This is where you run into problems. Adobe makes great editing software, but its filtering abilities expect "professional grade" input, meaning on minimal filtering is needed. Given that, know that the filters are not strong enough to handle many consumer-format errors (especially not VHS errors).
Premiere is also a big pig on computer resources. You may have some dropped frames on your DV input, which could cause some undesired effects. I don't recall offhand if Premiere provides a frame-drop counter.
Ideally, perform each process one by one. For capturing, use the freeware tool WinDV (or the payware Scenalyzer). All these tools do are take the DV video off your video tape, and dump them into an AVI container file on the computer.
When you captured into Premiere, saving out the file as a DV AVI can be a pain if the project isn't set up to just pass the file in output (rather than re-encode to another format).
After you get that file on the system with WinDV, you want to filter it. Now these is where you can run into many methods, from minor fixes found in Premiere, to complex filter chains in
VirtualDub (GUI based tool) or Avisynth (command-line tool).
I tend to stick with the GUI-based filters found in
VirtualDub, but the Avisynth ones can be better in some circumstances. I'd really have to see the video.
After filter work is done, save the file out to a low-compressed AVI -- yes, even lower than DV was. Either fully uncompressed YCrCb (YUY2) or
HuffYUV are usual choices. These are often referred to as "intermediary" formats.
Then import this into Premiere, edit, and then export for your media, be it streaming or DVD/Blu-ray (disc-based content).
Certain filters just need to work with a progressive version of video. However, not all deinterlace methods are equal in quality. The best deinterlacers are generally found in VirtualDub or Avisynth. While it may seem silly for a freeware tool to have better methods than pro software, realize that a number of video programmers release these in public, before moving on to sell them (and upgraded versions) to commercial interests like Adobe or Sorenson. Some forever stay in freeware, not used by commercial software.
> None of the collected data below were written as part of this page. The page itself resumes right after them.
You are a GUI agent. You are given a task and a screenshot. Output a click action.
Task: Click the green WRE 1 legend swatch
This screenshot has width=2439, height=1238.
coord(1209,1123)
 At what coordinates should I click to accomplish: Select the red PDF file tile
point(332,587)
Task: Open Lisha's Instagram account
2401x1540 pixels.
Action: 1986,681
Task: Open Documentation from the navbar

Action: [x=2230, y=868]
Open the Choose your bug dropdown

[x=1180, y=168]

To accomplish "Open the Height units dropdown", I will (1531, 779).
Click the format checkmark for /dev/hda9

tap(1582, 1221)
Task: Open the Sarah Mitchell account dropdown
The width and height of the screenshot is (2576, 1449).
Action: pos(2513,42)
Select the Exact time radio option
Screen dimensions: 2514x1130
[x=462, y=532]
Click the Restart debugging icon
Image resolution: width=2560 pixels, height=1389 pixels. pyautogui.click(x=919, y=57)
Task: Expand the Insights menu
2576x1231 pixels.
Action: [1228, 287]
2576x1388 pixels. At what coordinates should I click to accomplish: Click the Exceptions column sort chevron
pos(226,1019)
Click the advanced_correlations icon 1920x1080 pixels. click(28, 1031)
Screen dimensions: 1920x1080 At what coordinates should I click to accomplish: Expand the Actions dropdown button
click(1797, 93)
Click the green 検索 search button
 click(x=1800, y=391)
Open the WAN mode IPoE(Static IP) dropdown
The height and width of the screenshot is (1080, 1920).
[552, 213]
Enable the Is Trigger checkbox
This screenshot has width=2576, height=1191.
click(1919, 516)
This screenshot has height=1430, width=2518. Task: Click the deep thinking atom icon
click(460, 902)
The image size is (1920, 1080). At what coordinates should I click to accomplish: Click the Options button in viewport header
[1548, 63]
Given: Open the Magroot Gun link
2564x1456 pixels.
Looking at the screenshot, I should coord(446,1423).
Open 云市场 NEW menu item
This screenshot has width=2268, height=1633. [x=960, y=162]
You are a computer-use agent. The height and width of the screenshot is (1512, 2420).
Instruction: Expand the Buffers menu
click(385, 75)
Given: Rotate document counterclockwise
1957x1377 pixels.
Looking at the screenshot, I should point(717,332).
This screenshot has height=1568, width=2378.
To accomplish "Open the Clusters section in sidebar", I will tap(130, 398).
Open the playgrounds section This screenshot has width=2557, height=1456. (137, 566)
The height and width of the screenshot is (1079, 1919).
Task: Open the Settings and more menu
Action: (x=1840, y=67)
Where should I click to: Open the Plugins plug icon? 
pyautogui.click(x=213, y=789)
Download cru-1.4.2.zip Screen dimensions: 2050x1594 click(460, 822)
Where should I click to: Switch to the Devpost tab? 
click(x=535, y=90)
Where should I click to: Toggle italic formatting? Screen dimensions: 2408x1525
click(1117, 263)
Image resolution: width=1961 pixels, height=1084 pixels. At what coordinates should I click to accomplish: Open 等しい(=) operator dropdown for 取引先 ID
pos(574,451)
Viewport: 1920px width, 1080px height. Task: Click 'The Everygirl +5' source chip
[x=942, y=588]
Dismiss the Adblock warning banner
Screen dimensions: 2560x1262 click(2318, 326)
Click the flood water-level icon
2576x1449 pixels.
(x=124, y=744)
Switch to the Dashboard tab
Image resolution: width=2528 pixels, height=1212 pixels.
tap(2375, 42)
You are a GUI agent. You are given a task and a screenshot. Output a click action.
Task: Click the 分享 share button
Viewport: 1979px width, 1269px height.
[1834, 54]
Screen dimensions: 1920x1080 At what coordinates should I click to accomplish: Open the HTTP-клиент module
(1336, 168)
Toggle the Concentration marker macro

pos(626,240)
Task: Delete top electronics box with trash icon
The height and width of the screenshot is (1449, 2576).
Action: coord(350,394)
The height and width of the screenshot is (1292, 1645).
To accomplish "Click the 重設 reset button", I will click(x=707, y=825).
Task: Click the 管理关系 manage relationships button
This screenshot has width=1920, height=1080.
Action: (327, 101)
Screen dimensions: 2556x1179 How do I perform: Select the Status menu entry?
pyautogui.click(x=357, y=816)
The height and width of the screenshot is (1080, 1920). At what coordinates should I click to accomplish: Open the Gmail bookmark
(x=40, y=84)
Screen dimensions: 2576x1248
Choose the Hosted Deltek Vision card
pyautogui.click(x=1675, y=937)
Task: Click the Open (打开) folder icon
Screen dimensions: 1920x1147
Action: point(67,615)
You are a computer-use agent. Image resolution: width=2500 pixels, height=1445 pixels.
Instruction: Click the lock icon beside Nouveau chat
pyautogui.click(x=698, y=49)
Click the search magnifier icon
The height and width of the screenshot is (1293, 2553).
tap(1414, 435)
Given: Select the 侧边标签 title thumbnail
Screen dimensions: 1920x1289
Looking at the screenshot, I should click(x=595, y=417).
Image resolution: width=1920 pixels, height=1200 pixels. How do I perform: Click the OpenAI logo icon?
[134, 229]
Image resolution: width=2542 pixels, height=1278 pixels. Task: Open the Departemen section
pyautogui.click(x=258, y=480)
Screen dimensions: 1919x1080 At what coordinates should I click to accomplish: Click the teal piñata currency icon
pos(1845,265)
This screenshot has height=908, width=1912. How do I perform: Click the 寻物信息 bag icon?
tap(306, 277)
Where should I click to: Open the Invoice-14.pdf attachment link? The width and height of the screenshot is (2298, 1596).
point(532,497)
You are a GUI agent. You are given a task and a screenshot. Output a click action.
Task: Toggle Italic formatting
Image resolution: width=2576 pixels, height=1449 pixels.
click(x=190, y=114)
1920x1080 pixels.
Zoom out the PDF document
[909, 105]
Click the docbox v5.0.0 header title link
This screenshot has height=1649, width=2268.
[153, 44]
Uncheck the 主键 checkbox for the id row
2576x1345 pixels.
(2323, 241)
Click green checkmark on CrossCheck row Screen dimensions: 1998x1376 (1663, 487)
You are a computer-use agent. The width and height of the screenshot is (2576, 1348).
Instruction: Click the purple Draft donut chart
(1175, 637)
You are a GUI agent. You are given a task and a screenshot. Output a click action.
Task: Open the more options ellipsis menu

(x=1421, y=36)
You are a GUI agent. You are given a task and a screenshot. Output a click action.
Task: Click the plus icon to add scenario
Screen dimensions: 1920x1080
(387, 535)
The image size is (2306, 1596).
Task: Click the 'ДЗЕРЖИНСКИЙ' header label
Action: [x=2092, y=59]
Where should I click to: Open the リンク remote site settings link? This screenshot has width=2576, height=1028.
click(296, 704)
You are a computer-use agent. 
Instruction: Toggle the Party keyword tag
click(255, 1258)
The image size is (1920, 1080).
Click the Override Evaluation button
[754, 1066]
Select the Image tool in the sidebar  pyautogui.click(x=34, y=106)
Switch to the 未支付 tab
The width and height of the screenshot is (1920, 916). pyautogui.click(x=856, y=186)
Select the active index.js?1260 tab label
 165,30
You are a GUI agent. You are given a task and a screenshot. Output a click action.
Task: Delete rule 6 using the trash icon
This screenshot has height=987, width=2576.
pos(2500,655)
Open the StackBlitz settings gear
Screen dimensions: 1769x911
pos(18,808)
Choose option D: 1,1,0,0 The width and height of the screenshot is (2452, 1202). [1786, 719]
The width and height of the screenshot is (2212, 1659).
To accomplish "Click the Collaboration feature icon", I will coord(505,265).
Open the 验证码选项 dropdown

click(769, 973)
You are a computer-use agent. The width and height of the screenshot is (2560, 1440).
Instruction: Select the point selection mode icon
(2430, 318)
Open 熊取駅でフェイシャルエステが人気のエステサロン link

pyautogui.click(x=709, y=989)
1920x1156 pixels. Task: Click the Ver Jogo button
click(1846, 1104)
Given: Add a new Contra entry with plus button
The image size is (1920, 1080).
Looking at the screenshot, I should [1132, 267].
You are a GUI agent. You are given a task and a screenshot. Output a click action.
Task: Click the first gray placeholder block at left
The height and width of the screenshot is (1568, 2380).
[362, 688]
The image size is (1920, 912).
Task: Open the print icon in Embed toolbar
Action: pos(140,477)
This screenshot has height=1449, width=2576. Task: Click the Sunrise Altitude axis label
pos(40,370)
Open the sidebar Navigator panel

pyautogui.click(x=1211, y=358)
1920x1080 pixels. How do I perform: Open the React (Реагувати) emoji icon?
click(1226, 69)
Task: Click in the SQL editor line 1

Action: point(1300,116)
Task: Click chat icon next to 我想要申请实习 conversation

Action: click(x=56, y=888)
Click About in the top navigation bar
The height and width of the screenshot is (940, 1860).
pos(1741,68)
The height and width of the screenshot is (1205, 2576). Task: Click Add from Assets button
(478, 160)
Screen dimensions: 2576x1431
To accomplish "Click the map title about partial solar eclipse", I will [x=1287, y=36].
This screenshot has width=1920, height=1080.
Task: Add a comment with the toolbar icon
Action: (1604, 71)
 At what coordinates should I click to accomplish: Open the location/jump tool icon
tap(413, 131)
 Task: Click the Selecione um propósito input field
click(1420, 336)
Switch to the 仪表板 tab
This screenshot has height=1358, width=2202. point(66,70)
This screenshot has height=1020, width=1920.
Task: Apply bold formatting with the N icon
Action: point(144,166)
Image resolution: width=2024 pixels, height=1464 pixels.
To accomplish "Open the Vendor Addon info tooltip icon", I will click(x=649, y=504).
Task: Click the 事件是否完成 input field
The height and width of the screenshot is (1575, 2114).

You need to pre-process the video in those tools, then import to further progressive-only cleaning tools (Topaz Enhance,for example). Other options include Steadyhand, vReveal and NeatVideo, among others.
The Topaz Enhance site looks nice, tempting examples, but they are (of course) cherry-picked and not necessarily a good example of the average experience. It's not much different from those weight loss ads that show a person losing 100 lbs, with a tiny text on screen warning you this was an atypical outcome. The FTC hasn't started picking on the Internet yet, give it more time -- stuff like this will eventually be regulated, I bet.
Not all deinterlace filters respect motion as well as they could do. This is the primary difference in algorithms.
Thanks for the kudos on the site. There is a lot of content to be added/updated. It's just taking a lot of time to get everything in place for the new CMS.
Use DVD-RW and DVD+RW, it's cheap for tests. I burn a lot of tests each week -- no way around it.